先日、テレビ局の取材依頼が2件続いた。
いずれも、私が東北大の臨床宗教師の第一期生で、現在は緩和ケア病院で傾聴活動をしていることを取り上げてのことだ。
テレビに取り上げて頂くのは理屈抜きに嬉しいことだが、私は意を決してそのご依頼を断った。
私ごときが、テレビに映ることなどもう二度と無いだろうけど、今回は涙をのんで断った。
その理由は、今日の『聞き屋』活動でも明らかだった。
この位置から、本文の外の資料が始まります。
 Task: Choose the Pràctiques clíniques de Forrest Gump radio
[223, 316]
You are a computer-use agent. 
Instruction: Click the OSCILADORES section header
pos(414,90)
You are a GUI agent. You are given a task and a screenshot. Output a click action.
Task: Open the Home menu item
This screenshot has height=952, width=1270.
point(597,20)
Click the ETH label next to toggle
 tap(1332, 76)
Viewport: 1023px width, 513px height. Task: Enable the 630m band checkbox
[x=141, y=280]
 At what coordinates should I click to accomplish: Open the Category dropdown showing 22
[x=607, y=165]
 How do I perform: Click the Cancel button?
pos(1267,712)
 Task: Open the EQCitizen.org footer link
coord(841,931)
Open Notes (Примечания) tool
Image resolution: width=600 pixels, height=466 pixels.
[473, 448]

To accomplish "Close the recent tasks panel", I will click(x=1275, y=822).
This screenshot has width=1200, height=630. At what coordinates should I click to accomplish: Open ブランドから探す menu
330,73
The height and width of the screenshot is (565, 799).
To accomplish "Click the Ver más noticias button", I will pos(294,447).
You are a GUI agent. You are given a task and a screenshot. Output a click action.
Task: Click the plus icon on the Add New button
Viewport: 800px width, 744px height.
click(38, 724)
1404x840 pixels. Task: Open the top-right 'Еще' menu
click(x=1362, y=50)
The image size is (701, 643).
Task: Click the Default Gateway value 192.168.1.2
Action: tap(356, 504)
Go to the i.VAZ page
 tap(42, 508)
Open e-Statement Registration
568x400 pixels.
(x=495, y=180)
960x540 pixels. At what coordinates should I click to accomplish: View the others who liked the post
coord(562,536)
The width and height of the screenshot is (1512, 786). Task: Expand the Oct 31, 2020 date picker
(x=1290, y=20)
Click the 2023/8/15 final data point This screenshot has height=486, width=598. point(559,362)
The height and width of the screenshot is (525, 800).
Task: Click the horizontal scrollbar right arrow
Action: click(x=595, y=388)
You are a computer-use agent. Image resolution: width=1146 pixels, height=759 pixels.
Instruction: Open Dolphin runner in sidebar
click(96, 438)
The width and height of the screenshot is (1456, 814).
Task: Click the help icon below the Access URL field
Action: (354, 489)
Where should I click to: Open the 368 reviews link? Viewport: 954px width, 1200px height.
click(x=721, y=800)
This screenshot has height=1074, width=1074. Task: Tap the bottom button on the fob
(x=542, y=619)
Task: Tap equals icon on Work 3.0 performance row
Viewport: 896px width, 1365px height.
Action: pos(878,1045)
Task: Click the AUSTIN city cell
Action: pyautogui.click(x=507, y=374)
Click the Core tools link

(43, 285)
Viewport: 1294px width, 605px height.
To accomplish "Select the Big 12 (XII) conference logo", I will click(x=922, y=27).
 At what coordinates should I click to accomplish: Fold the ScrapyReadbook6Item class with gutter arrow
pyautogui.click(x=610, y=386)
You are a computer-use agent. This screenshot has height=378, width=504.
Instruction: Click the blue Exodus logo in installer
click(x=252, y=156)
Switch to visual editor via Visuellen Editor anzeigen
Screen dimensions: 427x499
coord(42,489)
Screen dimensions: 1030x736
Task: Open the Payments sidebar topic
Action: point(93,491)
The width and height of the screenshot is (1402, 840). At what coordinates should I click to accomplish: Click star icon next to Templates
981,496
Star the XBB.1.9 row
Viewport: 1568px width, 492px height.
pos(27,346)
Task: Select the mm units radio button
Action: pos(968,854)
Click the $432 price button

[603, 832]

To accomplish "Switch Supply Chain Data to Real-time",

詳しく記述することはできないが、今日も患者様から『いのち』について、かなり深いところまでお話をお聴きすることが許された。
その患者様と、そのところまで話を深めるには、 私の方もお話をお聴きする姿勢を保つだけで、汗がしたたり落ちる程の集中力が必要だ。
けれど、そういう場面にカメラが入るとなると、患者さまのお話やお気持ちに著しく邪魔になるのは目に見えているし、私自身も相当意識をしてしまうのも明白だ。
それでは、患者様の大事な時間を私の都合で奪ってしまうことと同義である。
緩和ケアホスピスに来た患者様方々は、残されたいのちの時間に重大な決断を下された方々であり、私たちの想像を絶する覚悟を決めて来た方々であり、私の取材などどうでも良い。
それでも取材が許されるとするなら、患者さまが主になり、いのちに向き合い、人生を見つめ直す寡黙なお姿をとらえるべきだ。
今日19日は、長女の月命日だが、去年の5月19日に緩和ケアホスピスに問い合わせて6月から活動を開始した。
もう少しで一年をむかえようとしている。